# So here's the deal



## Zen31ZR (Mar 24, 2004)

Head gaskets are good. Checked it again last night, compression is 122 across the board, not bad for sitting for a couple days. But it's sucking coolant from somewhere. Think I can eliminate the turbo as the source, the outlet is perfectly dry and residue free. As is the TB intake and the intake manifold itself. That leaves the lower intake gaskets, with the siamesed coolant/air passages. Pulled that apart this morning at 2am, but nothing jumps out at me as being obviously out of place. Gaskets look fine too. So wtf is going on..........I think somehow it's getting around one of the gasket faces and into the inlet passages somwhere, but why in the name of all that's holy did Nissan put the coolant runners right next to the intake runners........


----------



## asleepz (Feb 24, 2004)

The outlet of the turbo could possibly still be leaking and no residue. Thinking how hot it is all it does is slide right down the downpipe...... 

EDIT me personally I'm trying to find my damn leak next to the throttle body. Damn thing I'm having to fill my resivoir every 2 or 3 days now.... Still can't find anything... Time for a rip down I guess.


----------



## Zen31ZR (Mar 24, 2004)

SKD_Tech said:


> The outlet of the turbo could possibly still be leaking and no residue. Thinking how hot it is all it does is slide right down the downpipe......
> 
> EDIT me personally I'm trying to find my damn leak next to the throttle body. Damn thing I'm having to fill my resivoir every 2 or 3 days now.... Still can't find anything... Time for a rip down I guess.


Not the hot side, I'm thinking. Besides, I don't think the coolant jackets in the center section come anywhere close to either side. Unless the housing was fractured internally, and quite badly. I checked shaft play, almost nil, and the turbo shaft itself spins like a top. 
I thought we'd figured out where your leak was the other day ??? You will need to pull the upper plenum and loosen the TB to get to that hose..... It's about an hour or more to pull everything and move it aside the first time.


----------



## 0341TODD (Nov 15, 2003)

Hey what size is the allen head bolt that holds the upper plenum on? I need to go buy one so I can change my valve cover gaskets and of course cant get to the drivers side unless you pull the plenum


----------



## asleepz (Feb 24, 2004)

Yeah I've 100% found the link. Now to find the time where I can rip the top apart and try to find the hose. I might have to go to a Nissan dealer for this one


----------



## Zen31ZR (Mar 24, 2004)

The exercise –
Continue the forum thread about the coolant leak, picking up right after its last line.

Provided material –
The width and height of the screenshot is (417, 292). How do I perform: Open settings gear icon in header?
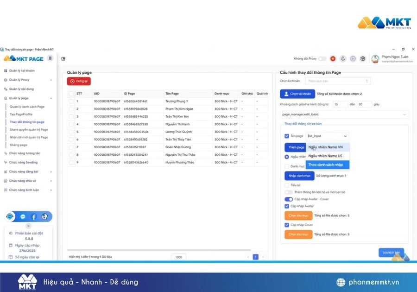[363, 59]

Task answer –
0341TODD said:


> Hey what size is the allen head bolt that holds the upper plenum on? I need to go buy one so I can change my valve cover gaskets and of course cant get to the drivers side unless you pull the plenum


 6mm for the plenum hex bolts. Might as well buy a set, if you ever pull the heads you'll want the 10mm too.  Oh and to pull the TB, you'll need a standard allen wrench IE not the short stubby kind that ends in a 3/8 socket. It simply won't fit in the space you have. Trust me, I banged my head on the wall for a while over this before I finally went to Wal-Mart and bought a regular set......


----------



## Zen31ZR (Mar 24, 2004)

SKD_Tech said:


> Yeah I've 100% found the link. Now to find the time where I can rip the top apart and try to find the hose. I might have to go to a Nissan dealer for this one


 Oh jeez it's not that hard...........


----------



## asleepz (Feb 24, 2004)

[email protected] said:


> Oh jeez it's not that hard...........


To find the correct hose it will be. I am probably going to have to take off the throttle linkage and a number of harnesses. But other than that, that should be it.


----------



## JAMESZ (Mar 12, 2004)

Are you burning coolant?

I'd check all the fittings on the plenum. 

There could be a gap in a gasket.


----------



## Zen31ZR (Mar 24, 2004)

JAMESZ said:


> Are you burning coolant?
> 
> I'd check all the fittings on the plenum.
> 
> There could be a gap in a gasket.


 Yeah, it's blowing smoke just like a bhg, but compression is perfect. I pulled the intake again and spent the last couple hours cleaning the gasket surfaces with some 3M P800 grain sandpaper....... The gaskets look ok on very close inspection, so I'll use them again and see what happens.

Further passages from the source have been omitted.